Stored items
BEGIN

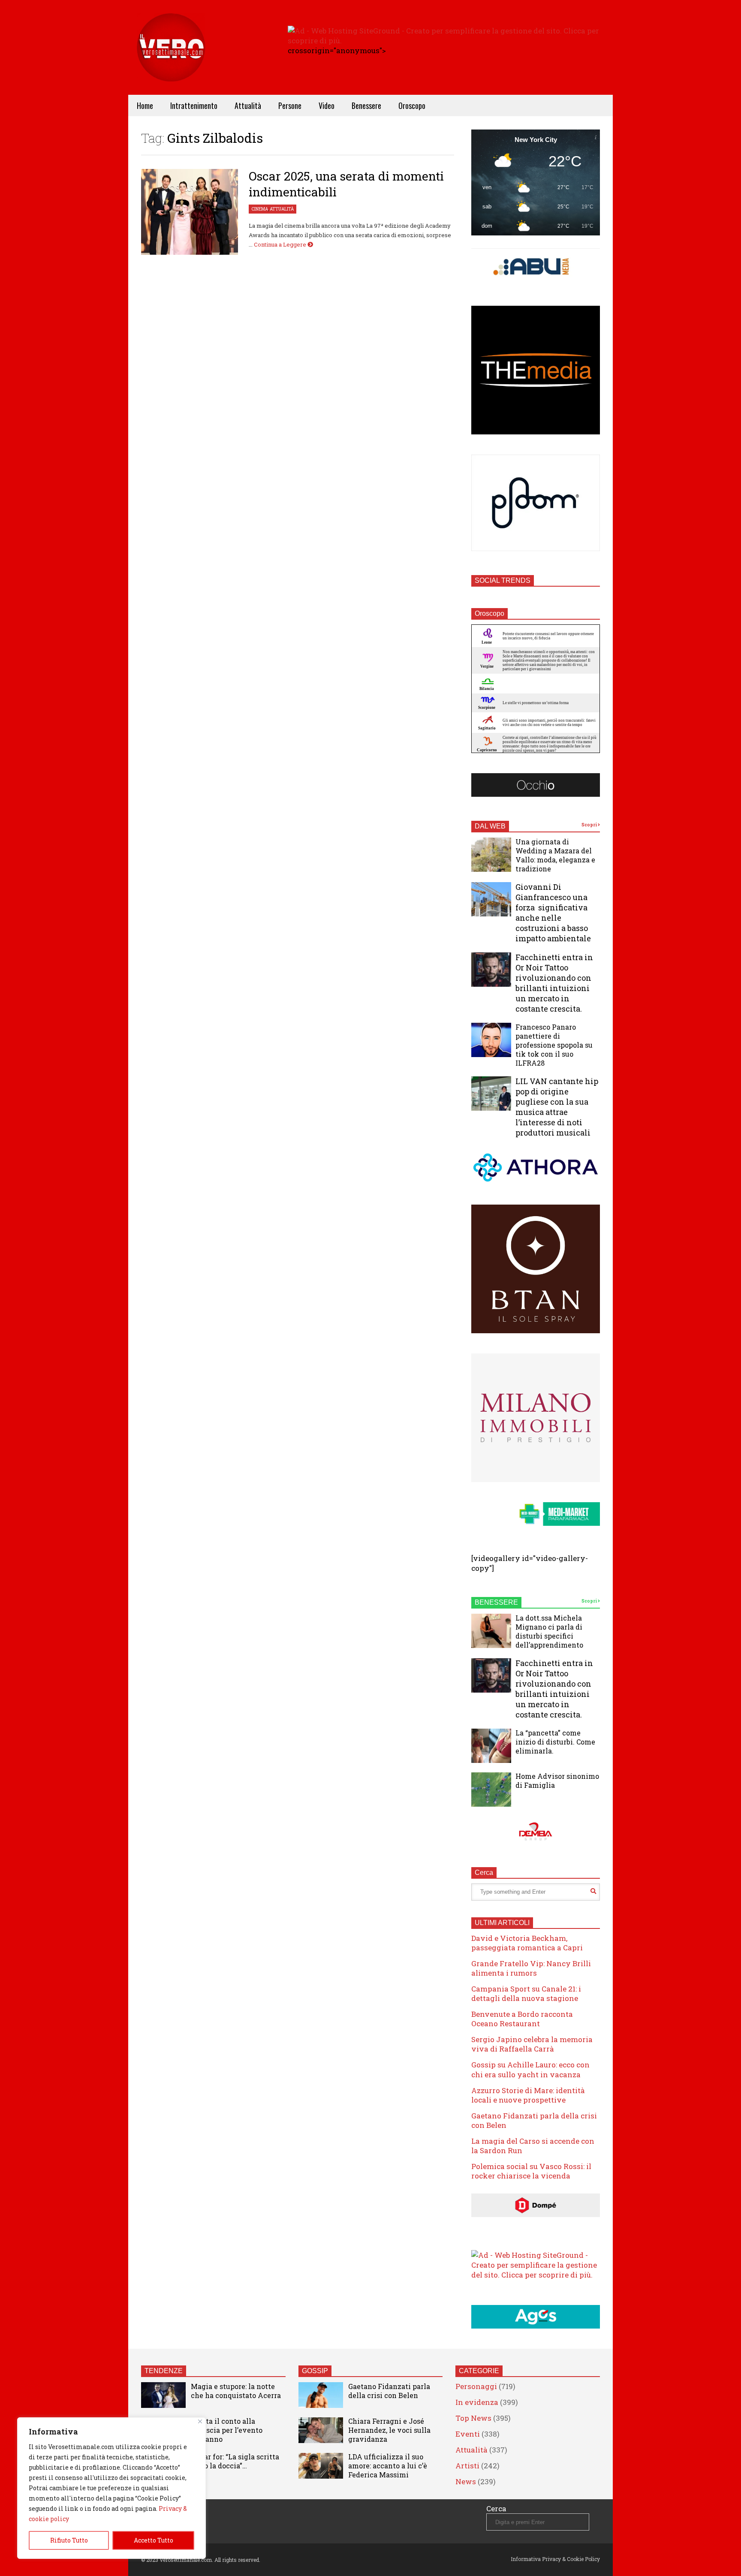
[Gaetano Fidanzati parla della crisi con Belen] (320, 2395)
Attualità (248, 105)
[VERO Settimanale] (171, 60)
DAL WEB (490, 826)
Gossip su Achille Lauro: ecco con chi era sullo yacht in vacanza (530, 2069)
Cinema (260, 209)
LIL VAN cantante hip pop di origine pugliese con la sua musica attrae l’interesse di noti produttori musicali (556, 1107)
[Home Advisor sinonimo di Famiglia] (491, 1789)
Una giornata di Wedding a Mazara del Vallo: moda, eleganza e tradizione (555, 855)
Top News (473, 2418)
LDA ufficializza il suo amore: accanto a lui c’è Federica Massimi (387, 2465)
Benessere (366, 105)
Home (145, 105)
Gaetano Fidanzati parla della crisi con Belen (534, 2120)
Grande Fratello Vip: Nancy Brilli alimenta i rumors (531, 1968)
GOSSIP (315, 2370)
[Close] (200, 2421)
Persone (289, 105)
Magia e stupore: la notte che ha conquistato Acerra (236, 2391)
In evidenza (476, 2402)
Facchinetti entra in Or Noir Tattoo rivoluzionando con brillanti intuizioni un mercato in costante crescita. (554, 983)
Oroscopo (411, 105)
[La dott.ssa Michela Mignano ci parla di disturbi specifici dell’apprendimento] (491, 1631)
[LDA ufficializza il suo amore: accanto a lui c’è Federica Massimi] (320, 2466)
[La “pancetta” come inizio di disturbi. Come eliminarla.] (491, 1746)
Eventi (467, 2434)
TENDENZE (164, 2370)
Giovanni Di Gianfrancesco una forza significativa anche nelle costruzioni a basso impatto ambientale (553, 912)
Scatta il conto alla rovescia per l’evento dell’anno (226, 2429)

END

Each line of the data in which the string "Belen" appears needs to be copied.

[Gaetano Fidanzati parla della crisi con Belen] (320, 2395)
Gaetano Fidanzati parla della crisi con Belen (534, 2120)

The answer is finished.